Heart Healthy Nuts

Heart Healthy Nuts

Most people know that nuts are a better-for-you snack option. Many studies have shown that nuts provide various health benefits — especially in regards to reducing heart disease risk factors. Studies have shown that adding 30 grams per day of nuts to a Mediterranean diet lowers risk of heart disease by 30 percent.

Though they’re usually high in fat, it’s the healthy type of fat. The best nuts to lower your cholesterol have the highest amounts of unsaturated fats and the lowest amount of saturated fats.  Eating tree nuts is associated with lower waist circumference, body mass index and blood pressure. It’s important to keep these things under control to help prevent heart disease.

Since June is Men's Health Month, we’re featuring some of our favorite nuts with heart healthy benefits:


Research by highly-respected scientific and clinical experts has continued to reveal that walnuts are truly a “Super Food.” Walnuts are loaded with essential Omega-3s that can help reduce the potential for hear t disease, cancer, stroke, diabetes, high blood pressure, obesity and clinical depression. They are also an excellent source of fiber, magnesium, protein, and phosphorus, as well as the antioxidant selenium. Eating raw walnuts is one of the easiest things a person can do to improve their health.

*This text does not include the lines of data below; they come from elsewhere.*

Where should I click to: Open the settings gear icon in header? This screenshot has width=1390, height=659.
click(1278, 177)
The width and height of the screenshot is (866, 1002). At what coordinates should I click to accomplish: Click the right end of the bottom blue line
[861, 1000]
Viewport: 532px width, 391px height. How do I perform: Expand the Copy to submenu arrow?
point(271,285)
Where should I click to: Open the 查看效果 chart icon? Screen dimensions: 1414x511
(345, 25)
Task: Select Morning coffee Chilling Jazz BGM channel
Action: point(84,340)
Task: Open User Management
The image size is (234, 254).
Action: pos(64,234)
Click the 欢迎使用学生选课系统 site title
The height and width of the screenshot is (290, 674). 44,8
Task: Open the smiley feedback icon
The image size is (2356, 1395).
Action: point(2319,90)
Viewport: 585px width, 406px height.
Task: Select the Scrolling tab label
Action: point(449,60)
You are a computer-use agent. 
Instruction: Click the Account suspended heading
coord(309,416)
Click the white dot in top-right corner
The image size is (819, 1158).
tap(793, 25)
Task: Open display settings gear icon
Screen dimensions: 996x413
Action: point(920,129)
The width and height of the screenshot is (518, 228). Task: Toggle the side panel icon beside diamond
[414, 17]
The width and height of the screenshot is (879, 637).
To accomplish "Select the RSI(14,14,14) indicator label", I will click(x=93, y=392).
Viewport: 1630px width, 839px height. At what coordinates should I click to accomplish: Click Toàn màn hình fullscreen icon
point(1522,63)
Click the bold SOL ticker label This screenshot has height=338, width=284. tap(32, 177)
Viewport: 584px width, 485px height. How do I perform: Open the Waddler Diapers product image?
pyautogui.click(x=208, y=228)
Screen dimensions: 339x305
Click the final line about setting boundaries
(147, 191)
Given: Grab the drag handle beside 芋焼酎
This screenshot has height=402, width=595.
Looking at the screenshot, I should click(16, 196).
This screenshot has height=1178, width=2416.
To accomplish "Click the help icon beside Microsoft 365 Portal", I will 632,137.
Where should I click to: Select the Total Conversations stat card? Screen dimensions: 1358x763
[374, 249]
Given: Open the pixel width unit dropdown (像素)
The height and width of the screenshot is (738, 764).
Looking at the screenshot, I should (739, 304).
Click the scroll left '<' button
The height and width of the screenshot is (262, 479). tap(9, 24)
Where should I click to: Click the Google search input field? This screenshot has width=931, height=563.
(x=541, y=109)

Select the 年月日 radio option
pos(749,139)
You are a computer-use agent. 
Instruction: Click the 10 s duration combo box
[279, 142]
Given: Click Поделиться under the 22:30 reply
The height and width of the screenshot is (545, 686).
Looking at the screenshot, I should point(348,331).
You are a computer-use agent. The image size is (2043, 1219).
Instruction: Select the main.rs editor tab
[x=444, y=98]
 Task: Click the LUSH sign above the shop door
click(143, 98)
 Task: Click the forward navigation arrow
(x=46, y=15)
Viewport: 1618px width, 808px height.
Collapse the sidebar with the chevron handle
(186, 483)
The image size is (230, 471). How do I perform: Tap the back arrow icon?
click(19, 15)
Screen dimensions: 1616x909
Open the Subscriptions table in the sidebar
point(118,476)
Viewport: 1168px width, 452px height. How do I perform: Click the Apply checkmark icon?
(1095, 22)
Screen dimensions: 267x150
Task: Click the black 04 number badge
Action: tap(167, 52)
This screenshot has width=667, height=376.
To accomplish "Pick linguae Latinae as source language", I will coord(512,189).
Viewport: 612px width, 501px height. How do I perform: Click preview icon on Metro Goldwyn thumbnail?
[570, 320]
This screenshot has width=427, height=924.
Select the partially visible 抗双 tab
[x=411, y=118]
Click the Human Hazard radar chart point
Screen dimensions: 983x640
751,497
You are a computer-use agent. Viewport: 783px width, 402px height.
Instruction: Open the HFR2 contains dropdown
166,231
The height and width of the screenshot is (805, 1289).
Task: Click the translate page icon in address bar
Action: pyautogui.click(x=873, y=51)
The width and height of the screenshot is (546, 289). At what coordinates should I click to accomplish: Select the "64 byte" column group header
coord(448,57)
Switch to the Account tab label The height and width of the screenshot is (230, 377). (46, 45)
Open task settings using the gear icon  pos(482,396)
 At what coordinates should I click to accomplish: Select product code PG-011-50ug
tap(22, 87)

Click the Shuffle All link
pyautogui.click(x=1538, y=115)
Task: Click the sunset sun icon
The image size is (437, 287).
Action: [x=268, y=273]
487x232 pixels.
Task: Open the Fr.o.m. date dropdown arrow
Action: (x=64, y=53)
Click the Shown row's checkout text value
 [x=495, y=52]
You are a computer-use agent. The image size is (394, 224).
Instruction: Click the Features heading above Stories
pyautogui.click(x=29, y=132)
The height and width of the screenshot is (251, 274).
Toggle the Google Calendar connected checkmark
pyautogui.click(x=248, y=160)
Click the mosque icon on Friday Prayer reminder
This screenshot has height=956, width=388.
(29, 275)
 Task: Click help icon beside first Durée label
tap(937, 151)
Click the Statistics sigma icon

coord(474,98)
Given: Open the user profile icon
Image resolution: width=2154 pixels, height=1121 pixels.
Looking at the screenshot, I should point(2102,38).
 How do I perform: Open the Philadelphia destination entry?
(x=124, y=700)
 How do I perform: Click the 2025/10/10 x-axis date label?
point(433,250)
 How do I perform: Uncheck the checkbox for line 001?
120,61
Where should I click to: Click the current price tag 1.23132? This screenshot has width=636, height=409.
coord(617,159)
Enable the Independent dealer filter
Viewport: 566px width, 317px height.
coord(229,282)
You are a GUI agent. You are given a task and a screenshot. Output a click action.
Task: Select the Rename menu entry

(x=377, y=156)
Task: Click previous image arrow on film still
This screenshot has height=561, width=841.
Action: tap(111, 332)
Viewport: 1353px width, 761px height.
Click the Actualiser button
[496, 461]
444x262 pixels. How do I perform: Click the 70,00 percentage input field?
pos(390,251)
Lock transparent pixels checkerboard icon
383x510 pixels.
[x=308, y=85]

Some people avoid pecans because they are often associated with indulgent desserts, but on their own, pecans offer unique nutritional perks, including high levels of antioxidants that have been tied to heart benefits. Pecans are rich in fiber which boosts the health of your heart by reducing the risk of coronary heart disease. They are also full of magnesium which is known for its anti-inflammatory benefits and to help lower blood pressure.



Peanuts are heart-healthy, which may surprise people since they are legumes and not tree nuts. Peanuts contain high amounts of unsaturated fat and lower amounts of saturated fat. Peanuts are also a good source of protein and have zero cholesterol.


Pine Nuts

Pine nuts are high in beneficial monounsaturated fats, magnesium and vitamin E, which work together to protect the heart. Pine nuts also naturally contain plant sterols, a compound that can help lower low-density lipoprotein (LDL) cholesterol levels.


Macadamia Nuts

The uniquely flavorful and creamy taste of a raw macadamia nut is one-of-a-kind. They are loaded with protein and calcium. Macadamia nut oil contains Omega-3, known to reduce the risk of heart disease and high blood pressure.



Almonds are one of the world’s most nutritious and versatile nuts, renowned for their many health benefits and culinary uses. They provide a healthy snack that’s packed with protein, fiber, calcium, zinc, and antioxidants. Medical research also shows that raw almonds can lower the risk of heart problems since they’re a good source of monounsaturated fats.



Cashew nuts, like all nuts, are an excellent source of protein and fiber. They are rich in monounsaturated fat which may help protect the heart too. Cashews are also a good source of potassium, a variety of B vitamins and folate.